TOTALVI RNA/protein analysis for R users

Hi all,

I have a dataset with two modalities (RNA, protein) which I want to analyze using TOTALIV. I am more familiar with R so ideally I would like to run the model in Python and then transfer the latent repsresentations and denoised counts to continue my analysis there. I went through the user guide and I have a couple of questions that I needed some clarifications. I attach them below for anyone who may be able to assist:

  1. how can one store the protein raw counts in the adata file?
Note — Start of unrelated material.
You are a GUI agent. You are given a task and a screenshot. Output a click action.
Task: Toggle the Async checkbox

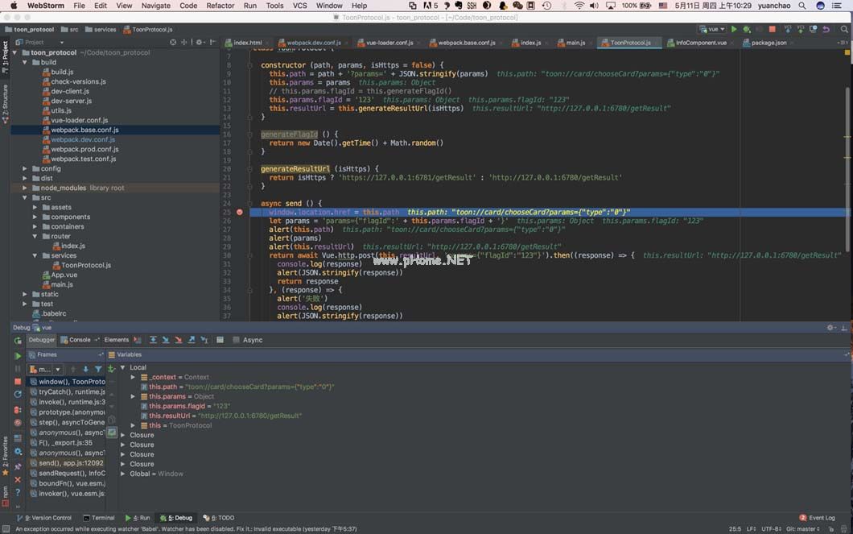pos(236,340)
It is obvious for the RNA counts

adata.layers[“counts”] = adata.X.copy()

but not for the protein ones.

  1. Is it possible to extract the denoised counts for RNA, proteins to add in a Seurat object?
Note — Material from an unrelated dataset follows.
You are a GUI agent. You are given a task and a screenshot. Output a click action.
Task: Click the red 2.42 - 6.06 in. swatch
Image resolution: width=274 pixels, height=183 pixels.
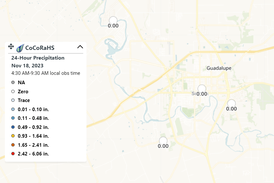(x=13, y=154)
  2. Is it possible to calculate DE genes/proteins for each of the clusters AND one additional condition? For example, cluster 1 stim vs ctrl? I can see that this information can be filled in the

groupby

argument, but I understand this can only apply for a one vs all comparison.

Thanks very much in advance,

Theo

Something like adata.obsm["protein_counts"] = protein_data_frame would work. But it all depends how you’re loading the protein data in python. Is it cell ranger output? If so we have this function to help organize.

Yes, if you follow the tutorial command rna, protein = vae.get_normalized_expression, the rna and protein objects should be dataframes that you can write to csvs with Pandas.

Yes, you can put the category of group 1 and group 2 (in a group 1 versus group 2 test) where group 1 and group 2 are string categories present in the groupby cell metadata vector.

See more about these options here. As an example, groupby="cell_types" and group1="cd4" and group2="cd8"

Adam, thank you for the replies.

Something like adata.obsm["protein_counts"] = protein_data_frame would work. But it all depends how you’re loading the protein data in python. Is it cell ranger output? If so we have this function to help organize.

I was planning to load the protein data from the respective Seurat object slot. So, it would be:

In R:

adata<-sc$AnnData(X=t(as.matrix(pbmc@assays$RNA@counts)),
obs=pbmc[[ ]],
var=GetAssay(pbmc)[[ ]])

adata$obsm[‘protein_counts’]=data.frame(pbmc@assays$ADT@counts)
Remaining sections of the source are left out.